» **WORK TASK**:
Repeat every line of the data exactly; the pictures stay out.

========================================

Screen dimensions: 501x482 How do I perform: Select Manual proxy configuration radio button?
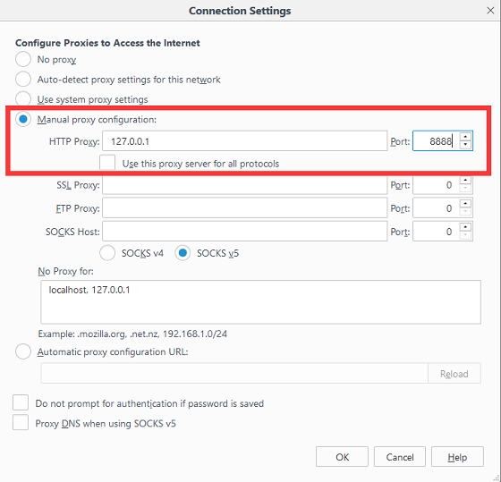pyautogui.click(x=23, y=119)
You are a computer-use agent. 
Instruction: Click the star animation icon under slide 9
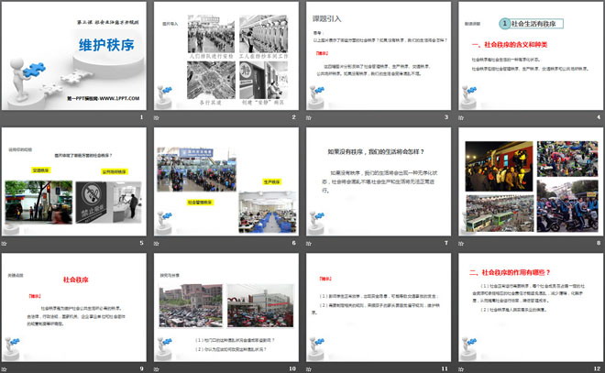[x=6, y=368]
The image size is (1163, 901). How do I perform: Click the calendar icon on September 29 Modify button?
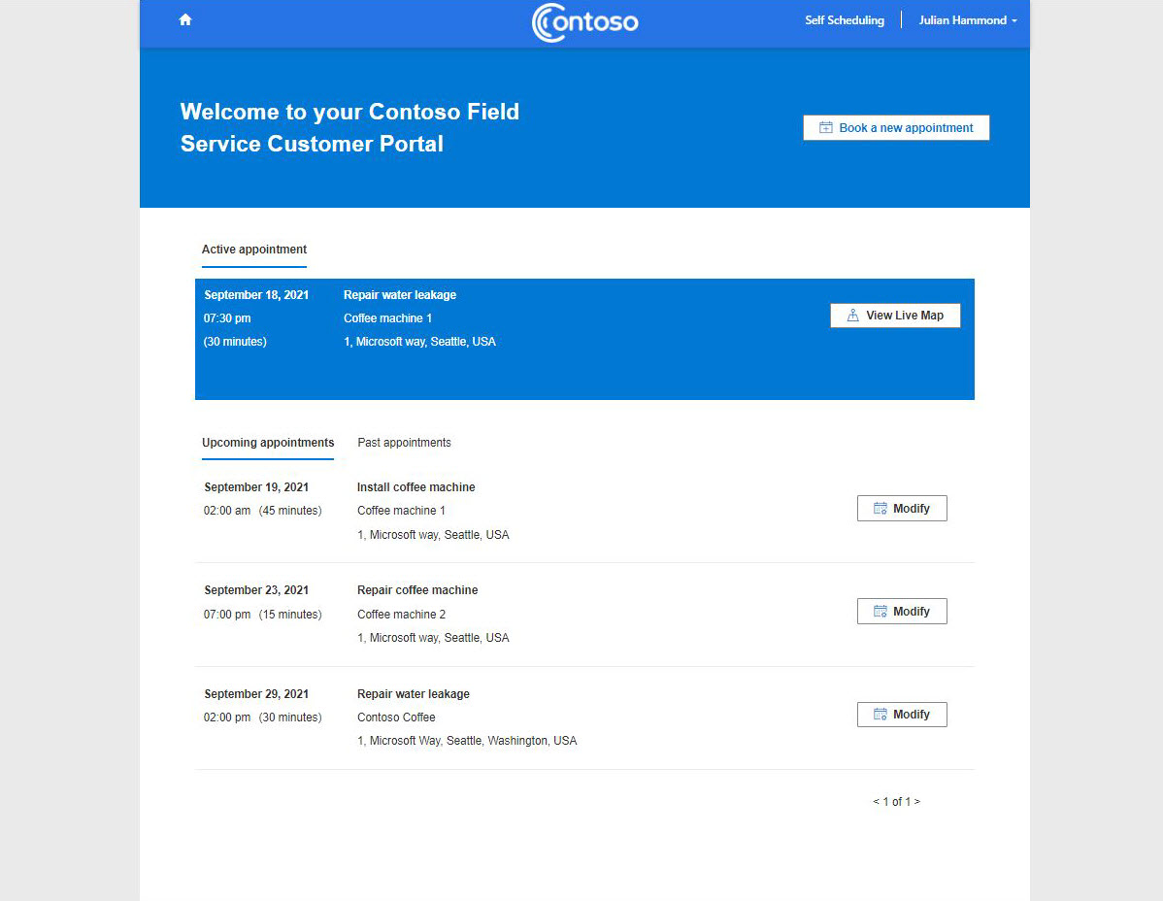pos(879,714)
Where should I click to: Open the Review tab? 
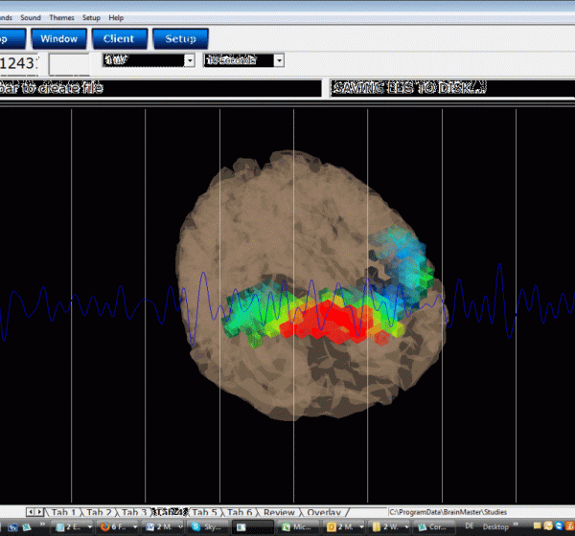click(279, 513)
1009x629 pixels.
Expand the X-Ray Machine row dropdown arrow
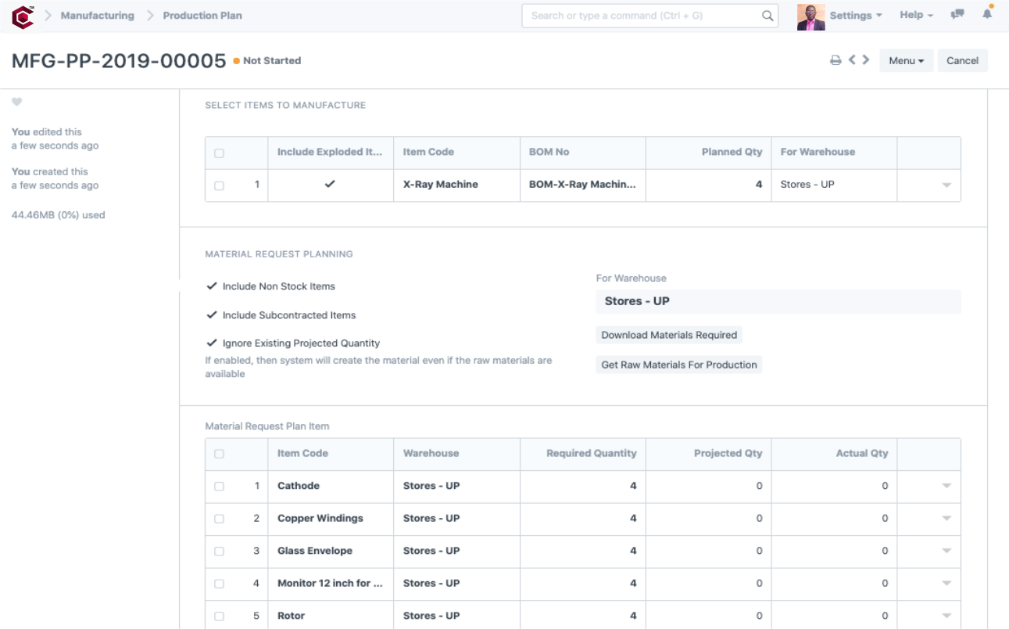(946, 185)
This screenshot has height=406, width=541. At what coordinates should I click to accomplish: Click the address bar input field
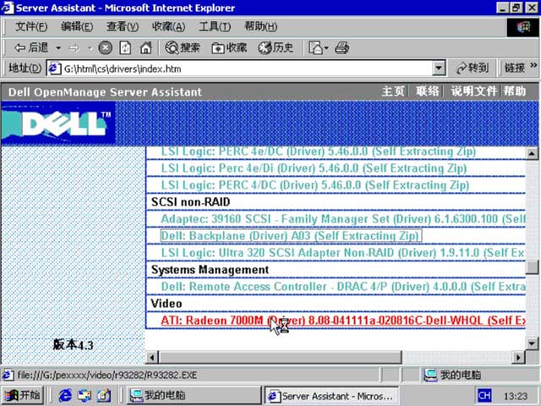pyautogui.click(x=246, y=69)
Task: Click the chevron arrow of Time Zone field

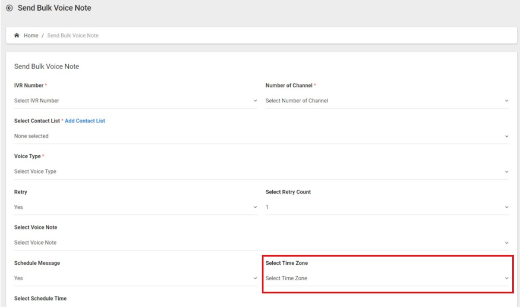Action: point(506,278)
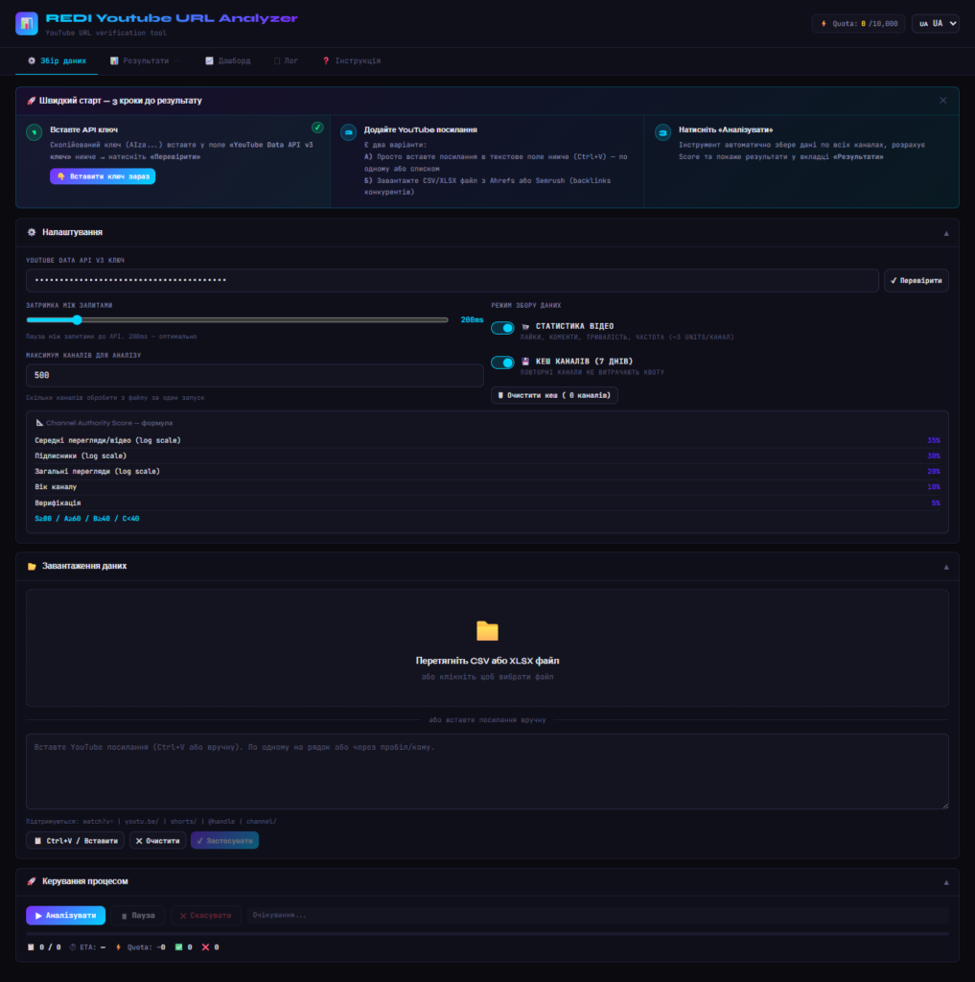The image size is (975, 982).
Task: Toggle Статистика відео switch
Action: click(x=502, y=328)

========================================

» **SOLUTION TO THIS PROBLEM**:
Screen dimensions: 501x482 How do I perform: Select Manual proxy configuration radio button?
pyautogui.click(x=23, y=119)
You are a computer-use agent. 
Instruction: Click the star animation icon under slide 9
[x=6, y=368]
The image size is (1163, 901). How do I perform: Click the calendar icon on September 29 Modify button?
pos(879,714)
Where should I click to: Open the Review tab? 
click(279, 513)
1009x629 pixels.
Expand the X-Ray Machine row dropdown arrow
(946, 185)
This screenshot has height=406, width=541. At what coordinates should I click to accomplish: Click the address bar input field
pyautogui.click(x=246, y=69)
Task: Click the chevron arrow of Time Zone field

Action: point(506,278)
The image size is (975, 982).
Task: Toggle Статистика відео switch
Action: click(x=502, y=328)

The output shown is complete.